---------- Provided data ----------
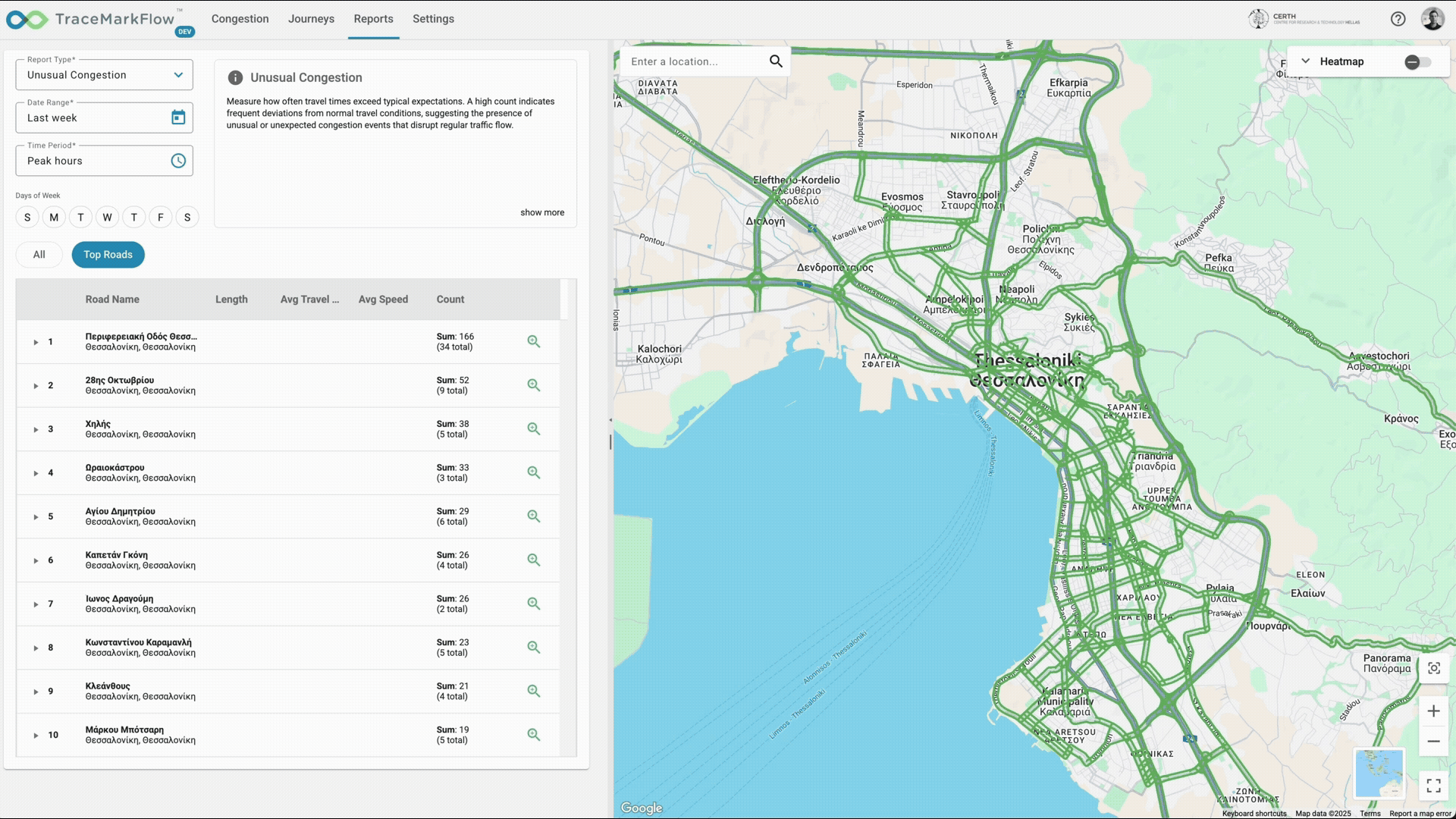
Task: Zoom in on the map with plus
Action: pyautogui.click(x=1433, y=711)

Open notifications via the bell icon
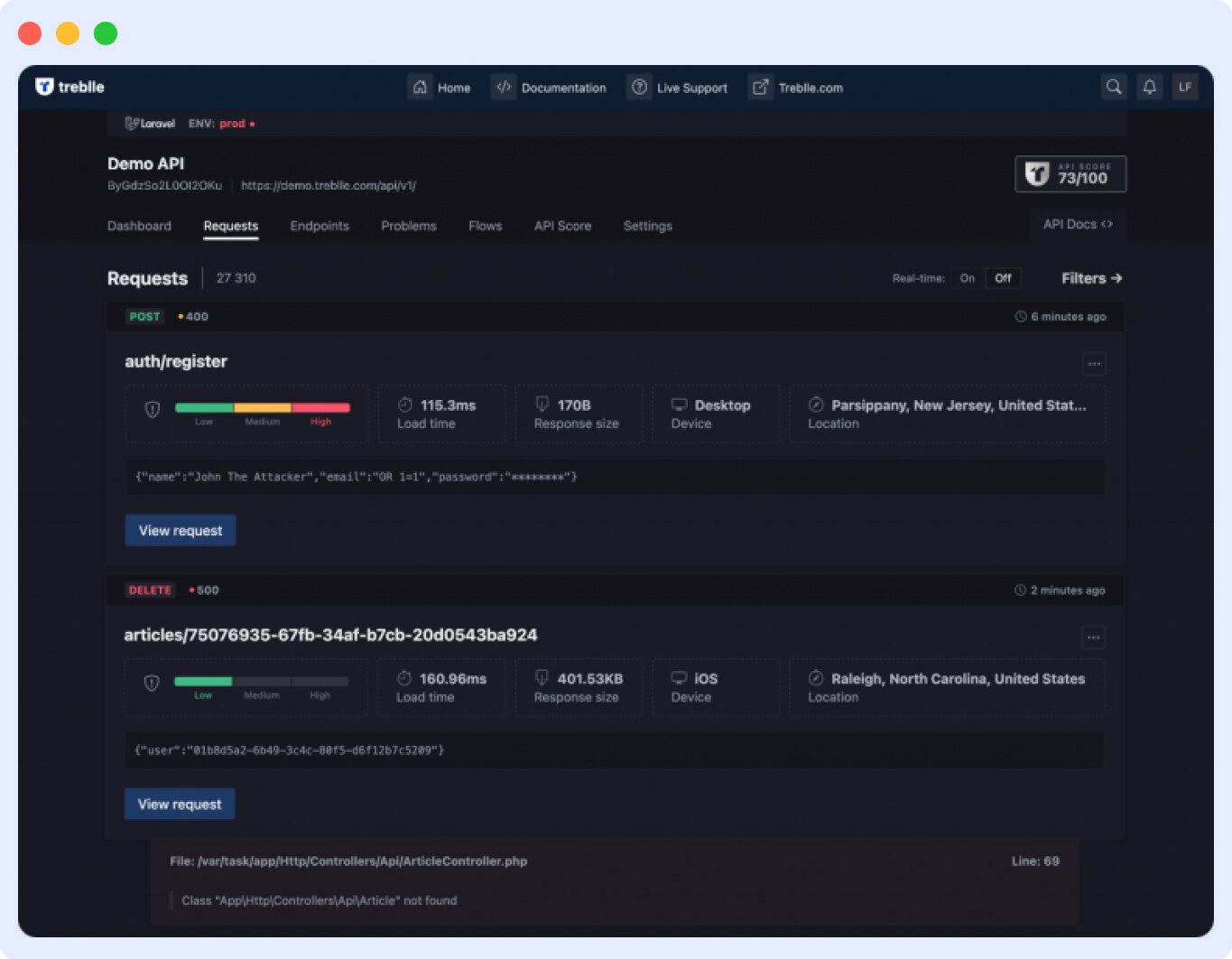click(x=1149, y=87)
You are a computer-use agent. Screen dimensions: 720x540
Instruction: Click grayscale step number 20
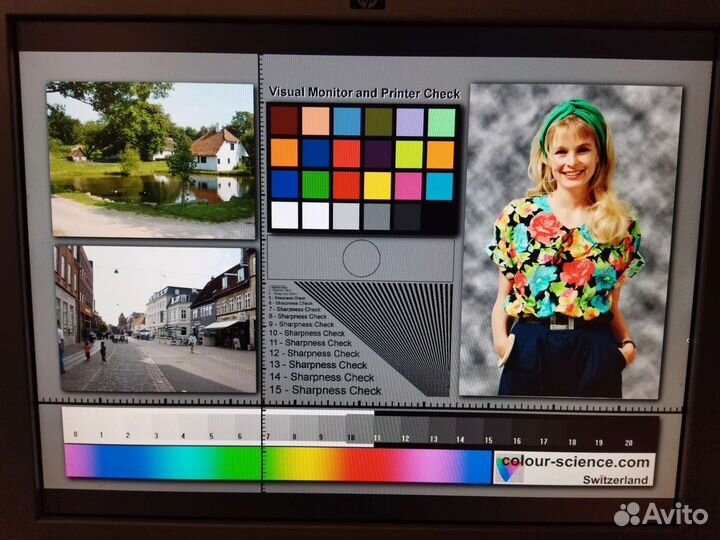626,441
----------
Do this ::
Output these lines as a JSON list of strings, one string per line, with blank lines omitted and the pictures left out.

Solution below ::
[
  "Task: Zoom in on the map with plus",
  "Action: pyautogui.click(x=1433, y=711)",
  "Open notifications via the bell icon",
  "click(x=1149, y=87)",
  "You are a computer-use agent. Screen dimensions: 720x540",
  "Instruction: Click grayscale step number 20",
  "626,441"
]